La ville étant au pied des montagnes, une télécabine relie la sortie nord de l'agglomération au mont Tochal à 3 966 m. Plus à l'est et à 50 km du centre de Téhéran se trouve le mont Damavand dont le cône garde quelques traces de neige jusqu'en juillet et culmine à 5 671 m.
- Téhéran vers le nord depuis Borj-e Milad, en avril 2019.
- Téhéran par une journée de printemps sans pollution.
Climat
La situation de Téhéran, entre montagnes et bassin désertique, a une grande influence sur le climat de la ville. Téhéran a un climat de steppe. La carte climatique de Köppen-Geiger classe le climat de Téhéran de type BSk [8]. Le climat des montagnes est plutôt frais et semi-humide, alors que les zones sud de la ville, presque en contact direct avec le désert du Dasht-e Kavir sont chaudes et sèches. Les mois les plus chauds sont les mois d'été (mi-juin jusqu'à mi-septembre), avec des températures maximales moyennes comprises entre 35 et 40 °C. Les mois les plus froids sont les mois de décembre et janvier, avec une température moyenne d'environ 1 °C.
Les précipitations sont d'environ 200 mm par an, concentrées (par ordre décroissant) en hiver, au printemps et à l'automne. L'été est très sec. Il neige, parfois en abondance durant les mois d'hiver.

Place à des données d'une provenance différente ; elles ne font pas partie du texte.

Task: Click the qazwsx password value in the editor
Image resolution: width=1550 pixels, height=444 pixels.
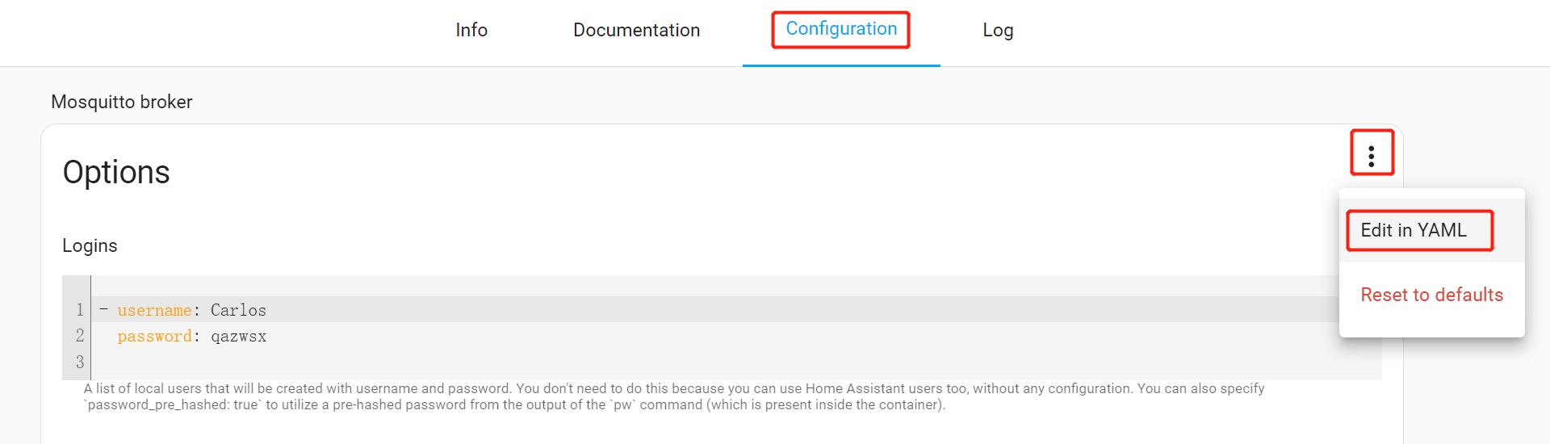Action: coord(239,337)
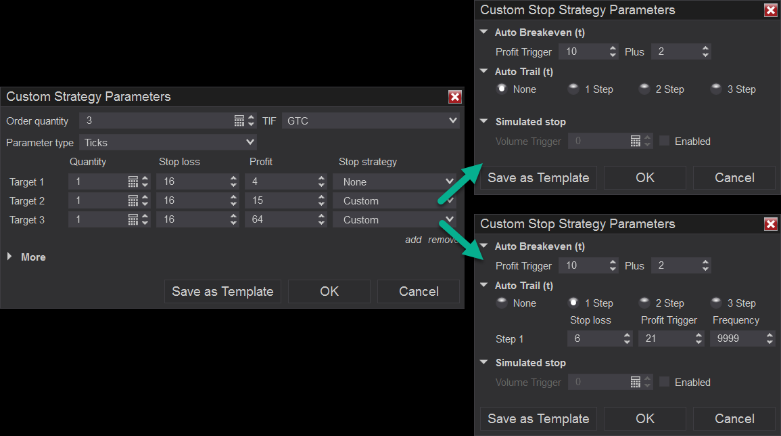This screenshot has height=436, width=781.
Task: Close the Custom Strategy Parameters dialog
Action: click(x=455, y=97)
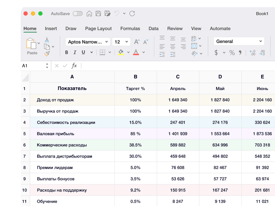The height and width of the screenshot is (206, 275).
Task: Click the Home icon in title bar
Action: [x=89, y=14]
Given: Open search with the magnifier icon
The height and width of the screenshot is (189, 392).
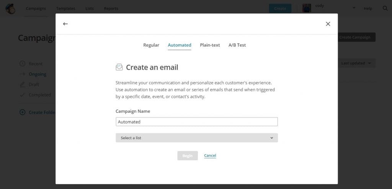Looking at the screenshot, I should coord(385,8).
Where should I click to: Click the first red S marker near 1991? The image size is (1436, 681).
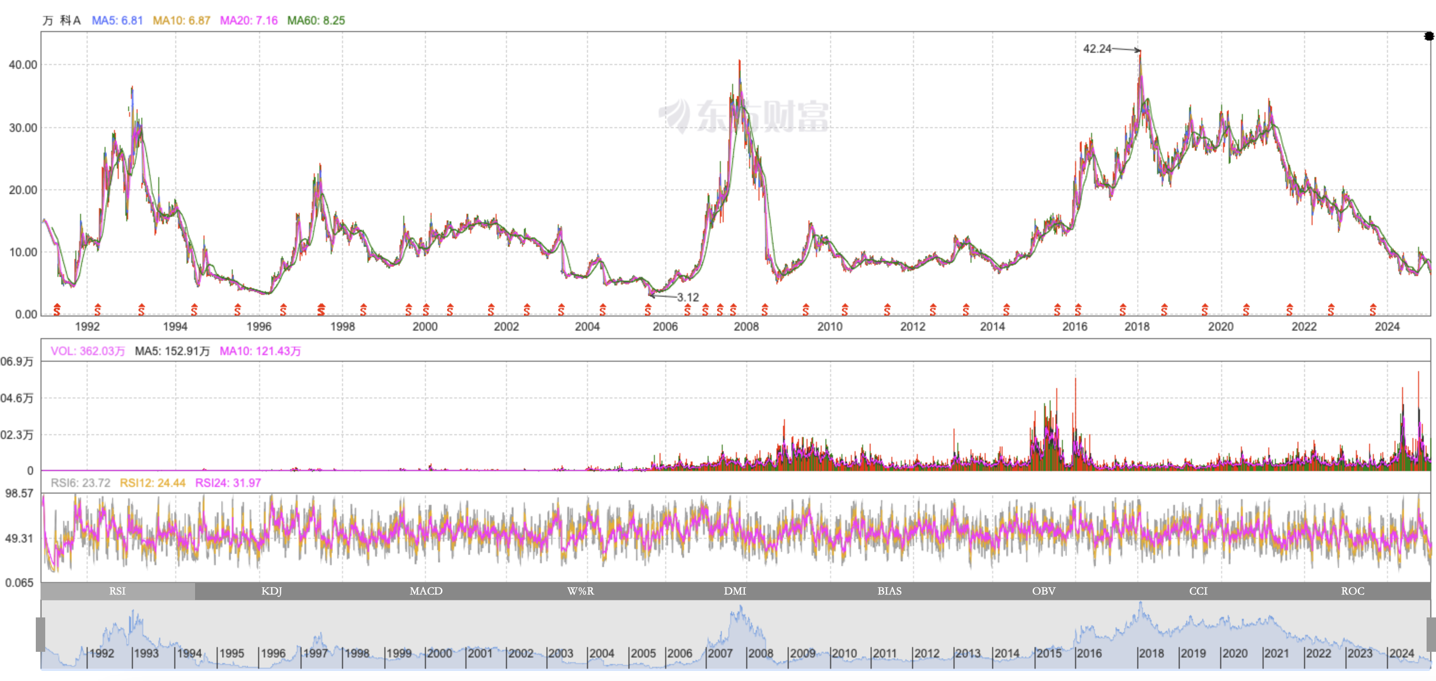pyautogui.click(x=57, y=309)
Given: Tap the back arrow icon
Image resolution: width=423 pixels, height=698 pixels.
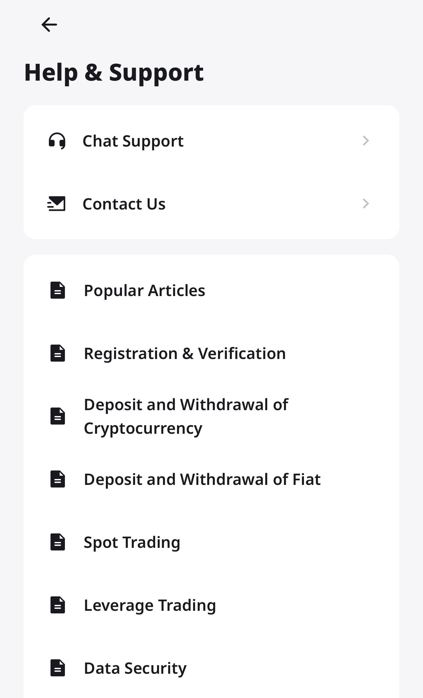Looking at the screenshot, I should tap(49, 25).

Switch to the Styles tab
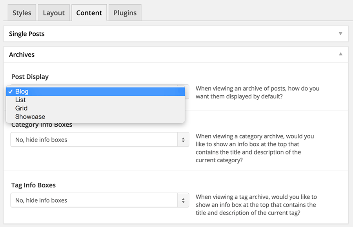(22, 13)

Le climat de Téhéran est influencé par trois principaux facteurs géographiques :
- le Dasht-e Kavir, situé au sud de la métropole, introduit des vents chauds et de la poussière dans la ville.

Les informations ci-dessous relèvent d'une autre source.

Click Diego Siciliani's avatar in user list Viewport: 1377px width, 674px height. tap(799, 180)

- la chaîne montagneuse de l'Elbourz, située au nord de la ville, arrête les pluies venant de la mer Caspienne.
- les nuages de mousson de l'ouest et la présence de la chaîne montagneuse atténuent en partie les effets du climat désertique.
La différence de température existant entre les montagnes et les plaines fait circuler l'air des montagnes vers les plaines pendant la nuit, et des plaines vers les montagnes pendant le jour[7].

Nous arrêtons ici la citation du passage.